Nel frattempo il candidato governatore Carlo Trerotola, scelto da Pd e alleati a tre giorni dalla scadenza del termine per la presentazione delle liste, avrebbe già chiarito l’intenzione di restare autonomo e indipendente dalle formazioni che lo hanno sostenuto, fondando un suo gruppo personale che dovrebbe chiamarsi “Prospettive lucane”.
Alla base della decisione del farmacista potentino ci sarebbe la rivendicazione del carattere civico della sua candidatura, anche se non è da escludere la volontà di auto-definirsi politicamente assumendo un ruolo da battitore libero sganciato dalla tradizionale dialettica maggioranza - minoranza. Già all’indomani dello scrutinio, infatti, Trerotola non aveva fatto mistero dell’intenzione di incarnare un’opposizione costruttiva al centrodestra, costringendo il segretario regionale del Pd, Mario Polese, a correggere il tiro a stretto giro assicurando che i democratici non avrebbero fatto sconti a nessuno.
Molto più scivolose le ragioni alla base della della probabile costituzione di due gruppi distinti tra gli stessi democratici, con Polese e Roberto Cifarelli, che dovrebbero aderire a una formazione intitolata Comunità democratiche - Pd, mentre l’ex governatore Marcello Pittella e Luca Braia paiono intenzionati a mantenere nome e simbolo di Avanti Basilicata.
La candidatura di esponenti dem in 4 liste distinte a sostegno di Trerotola era stata presentata, a febbraio, come un mero tecnicismo elettorale, e a distanza di 3 mesi non risulta che si sia consumata la fuoriuscita di Pittella o Braia dal Pd. L’idea di ritrovarsi in un unico gruppo una volta eletti, però, pare essersi scontrata con la ricerca di una maggiore visibilità politica da parte dei diretti interessati.
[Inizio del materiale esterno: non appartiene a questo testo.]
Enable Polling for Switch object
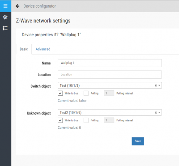coord(86,93)
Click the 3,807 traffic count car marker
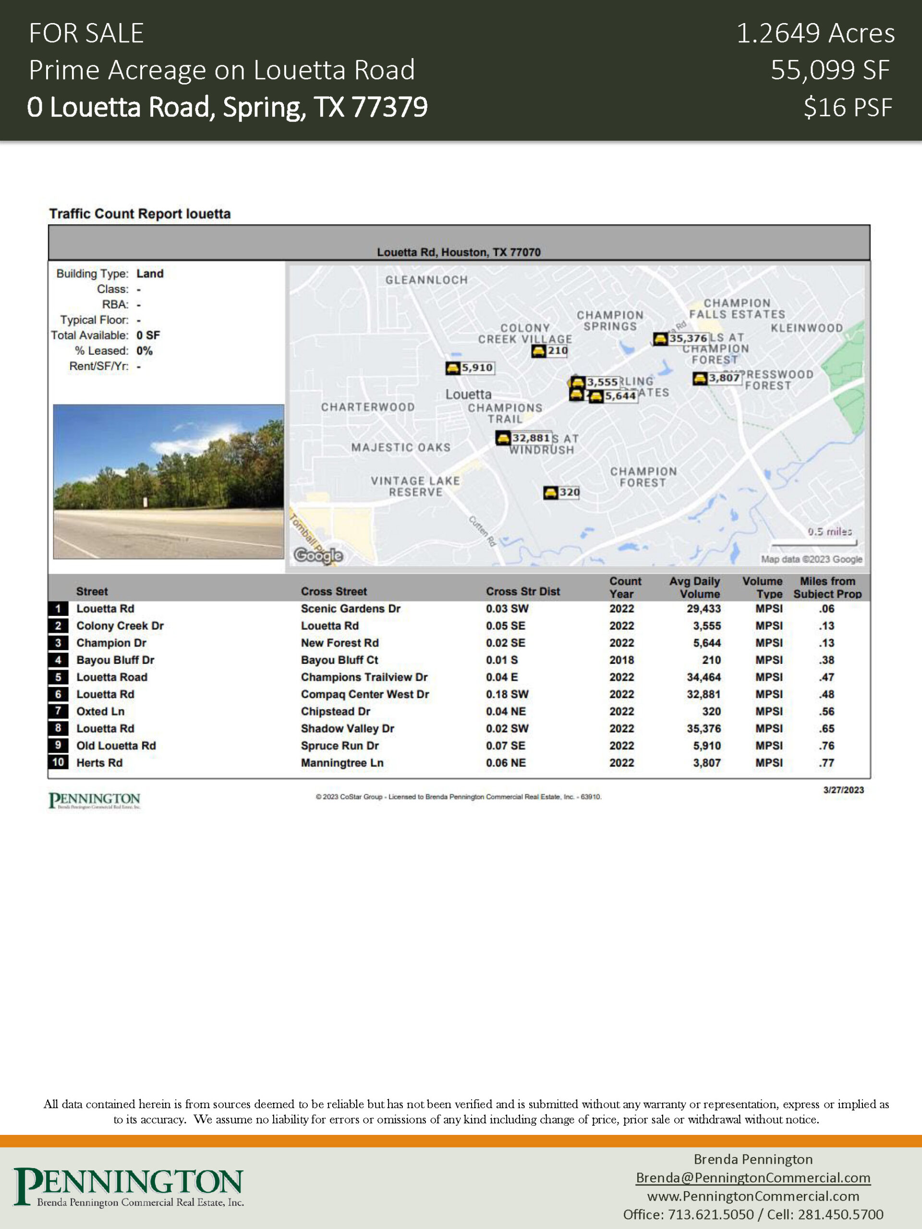The height and width of the screenshot is (1229, 922). [700, 379]
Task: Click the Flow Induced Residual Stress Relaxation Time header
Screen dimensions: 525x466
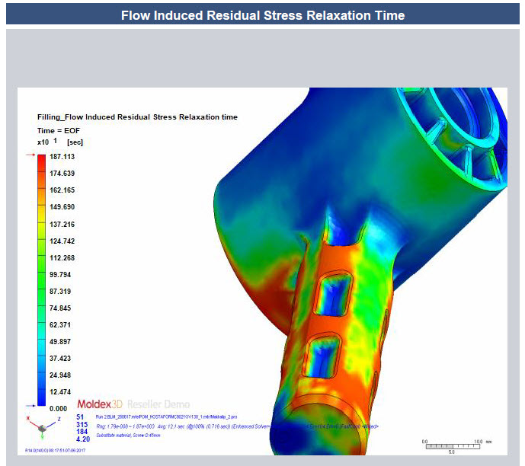Action: click(262, 15)
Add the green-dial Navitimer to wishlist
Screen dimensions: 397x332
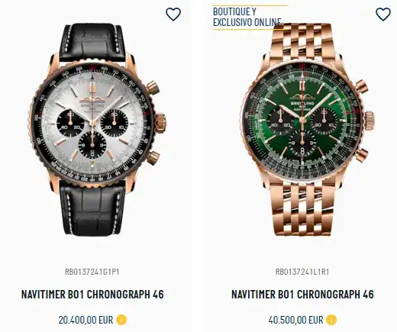(383, 14)
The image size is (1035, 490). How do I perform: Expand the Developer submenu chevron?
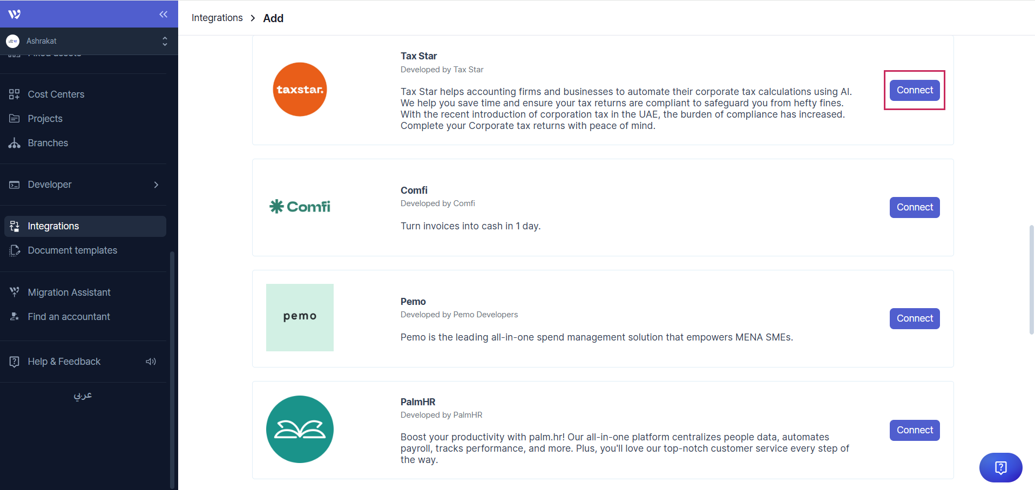(156, 185)
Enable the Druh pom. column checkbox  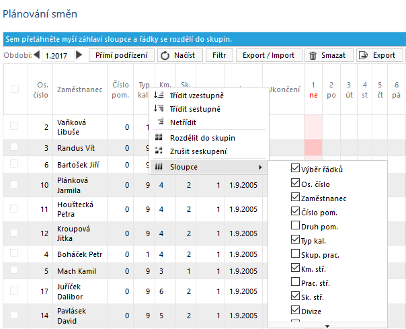click(x=295, y=225)
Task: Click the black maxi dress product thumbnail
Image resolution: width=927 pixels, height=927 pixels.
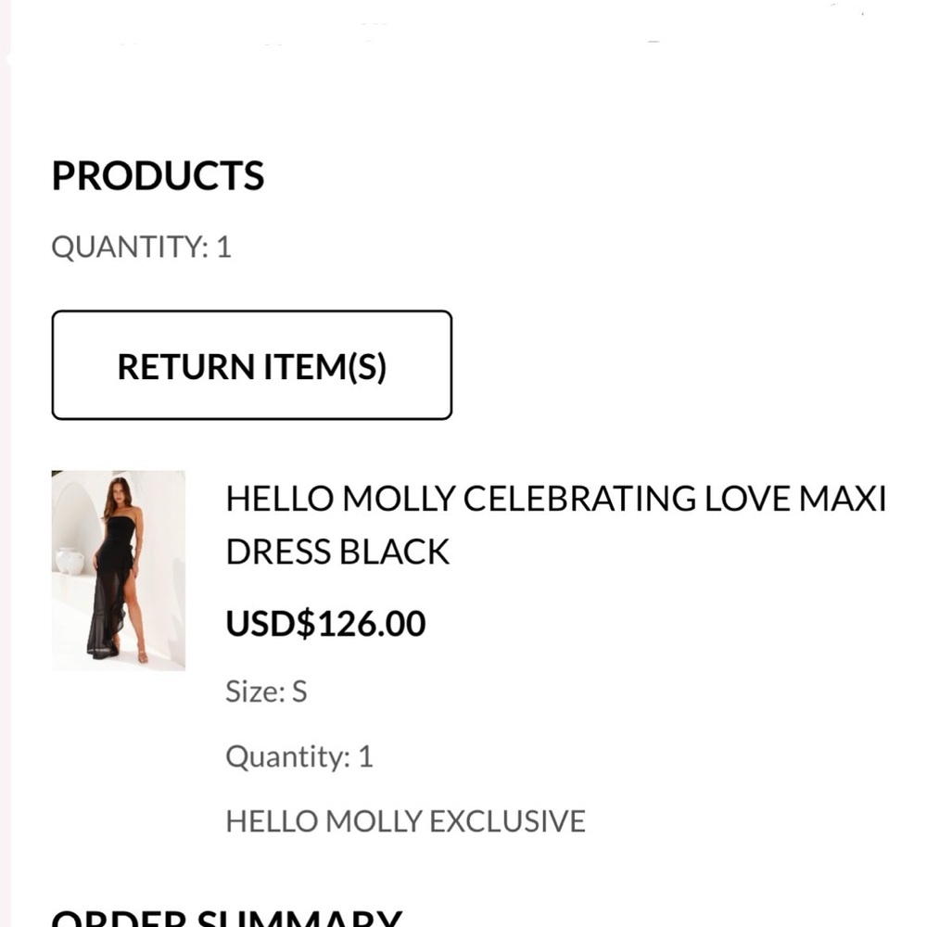Action: click(x=118, y=571)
Il regolamento del Consiglio, d’altro canto, permette di formare gruppi più piccoli in deroga alla norma sui 3 consiglieri (anche con un solo membro come nel caso di Trerotola), se a farne parte sono gli «unici eletti di una lista che abbia partecipato alla consultazione elettorale regionale».
Così con un vicepresidente e tre capigruppi, basterebbe la presidenza di una commissione per assicurare a tutti e 5 gli eletti di centrosinistra un’indennità di funzione da 900 euro in su (Pittella e Trerotola si sarebbero già chiamati fuori dalla partita per la vicepresidenza). Se poi i 5 stelle dovessero mettersi di traverso ottenendo per loro la vicepresidenza o la guida della commissione bilancio (generalmente lasciata all’opposizione) vorrà dire che il quinto consigliere di centrosinistra si rifarà provando a ottenere il posto da segretario del Consiglio.
Oltre a Prospettive lucane, Avanti Basilicata e Comunità democratiche - Pd sono destinati a nascere anche altri 3 mini-gruppi, per di più composti da un solo consigliere - capogruppo, nel centrodestra: Fratelli d’Italia (Giovanni Vizziello), Bardi presidente (Piergiorgio Quarto) e Idea (Vincenzo Baldassarre). Per un maggior esborso complessivo per indennità di funzione di almeno 40mila euro all’anno (10.800 per ogni capogruppo) rispetto a quelli che si spenderebbero con la formazione di un gruppo misto.
A rispettare la regola del numero minimo di consiglieri, in pratica, resterebbero soltanto la Lega, con 6 consiglieri, Forza Italia e Movimento 5 stelle, con 3 consiglieri a testa.
La costituzione, le iscrizioni e le nomine dei presidenti dei gruppi da regolamento devono essere comunicate entro 5 giorni dalla seduta d’insediamento.